→ **TASK INSTRUCTIONS**
No pictures, please. Copy exactly the lines from the one with "對於廣告商 (228, 2541)" through the final line below.

Records drawn from a dataset:
---

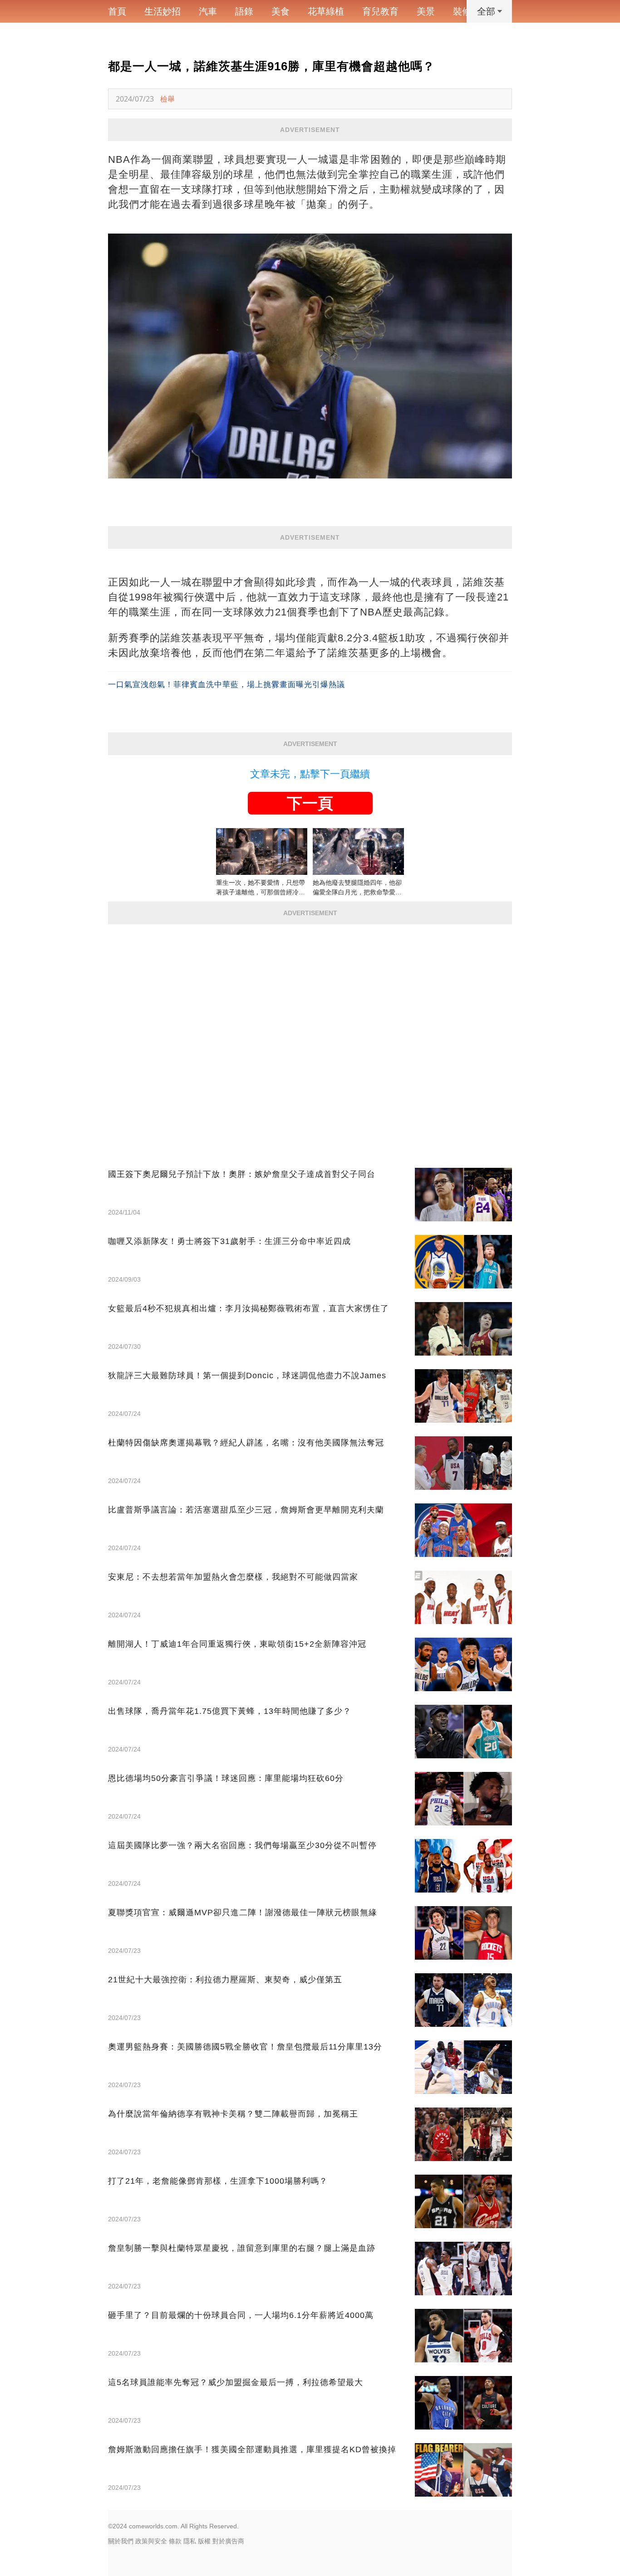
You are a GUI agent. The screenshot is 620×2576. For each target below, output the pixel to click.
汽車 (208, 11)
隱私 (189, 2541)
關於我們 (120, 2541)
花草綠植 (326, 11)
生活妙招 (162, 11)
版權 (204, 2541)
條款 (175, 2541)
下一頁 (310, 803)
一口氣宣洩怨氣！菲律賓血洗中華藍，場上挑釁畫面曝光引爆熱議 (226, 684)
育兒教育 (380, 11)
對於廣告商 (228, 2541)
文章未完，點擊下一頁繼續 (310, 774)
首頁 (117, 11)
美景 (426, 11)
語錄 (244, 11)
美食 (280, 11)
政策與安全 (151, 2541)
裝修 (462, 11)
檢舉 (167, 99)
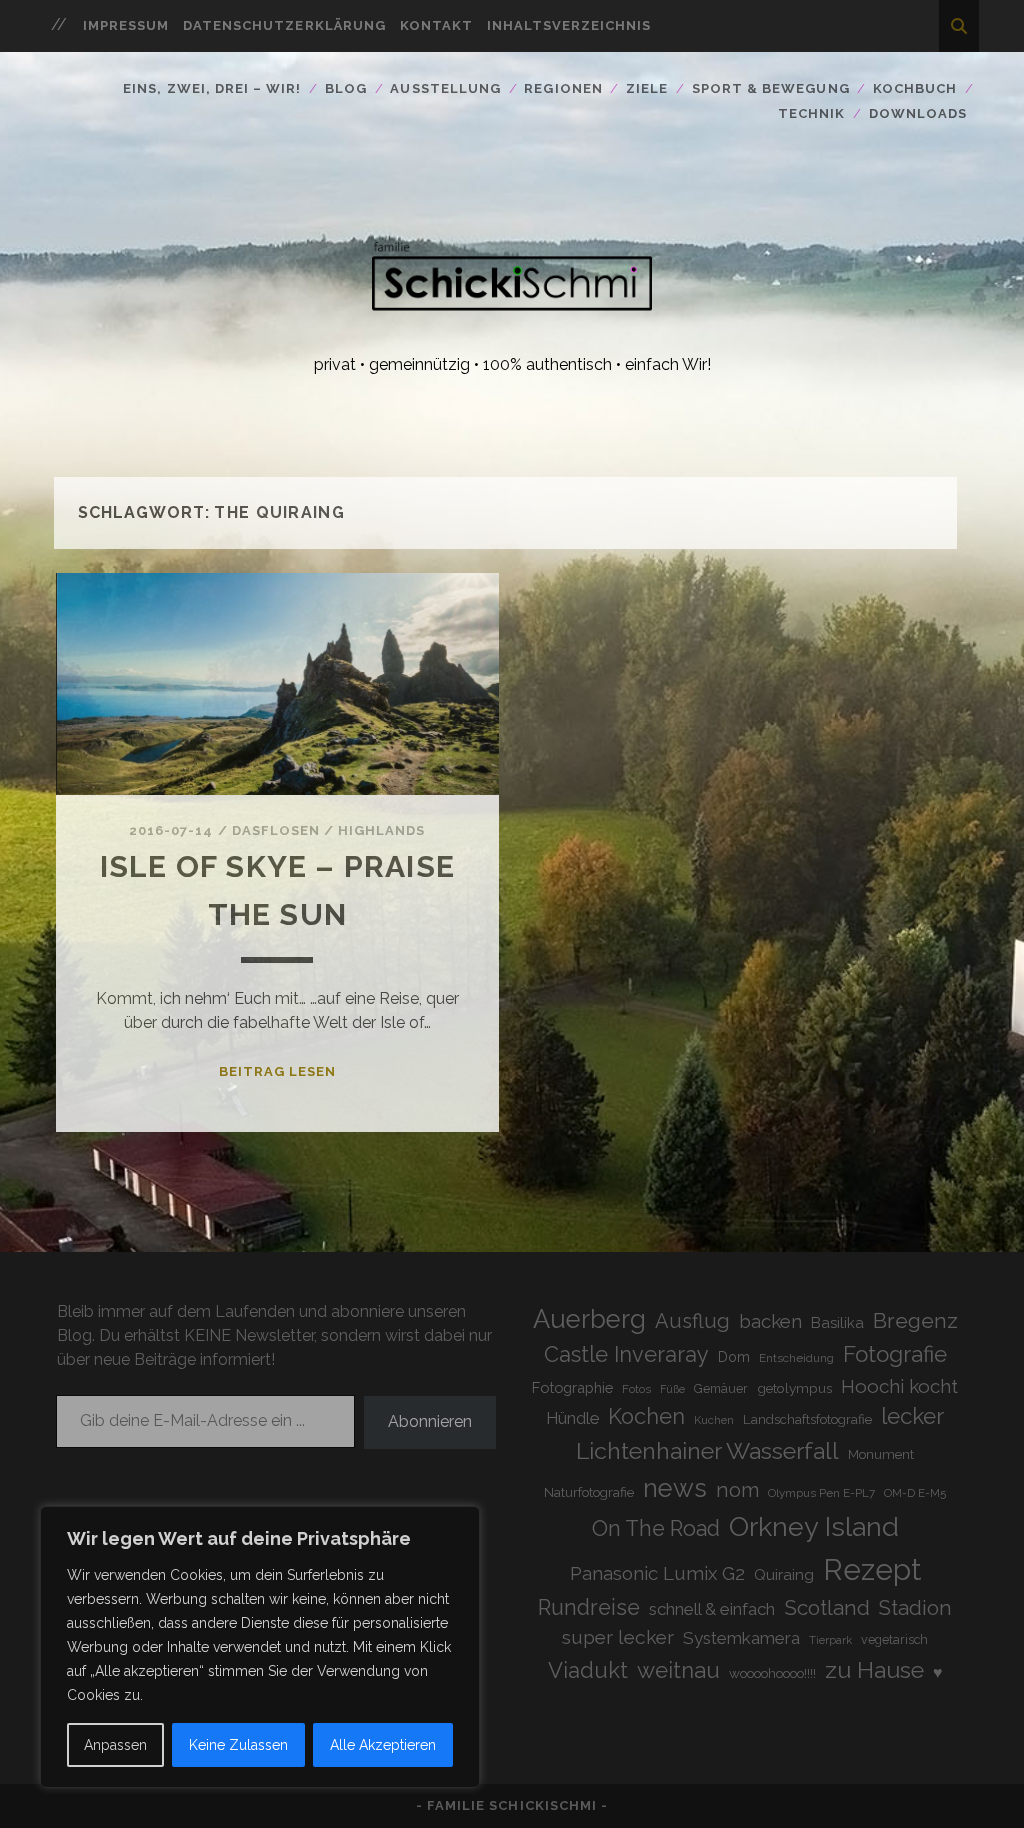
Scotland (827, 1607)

---

→ **RESPONSE TO THIS EXERCISE**
對於廣告商 (228, 2541)
文章未完，點擊下一頁繼續 (310, 774)
首頁 (117, 11)
美景 (426, 11)
語錄 (244, 11)
美食 (280, 11)
政策與安全 (151, 2541)
裝修 (462, 11)
檢舉 (167, 99)
Scotland (827, 1607)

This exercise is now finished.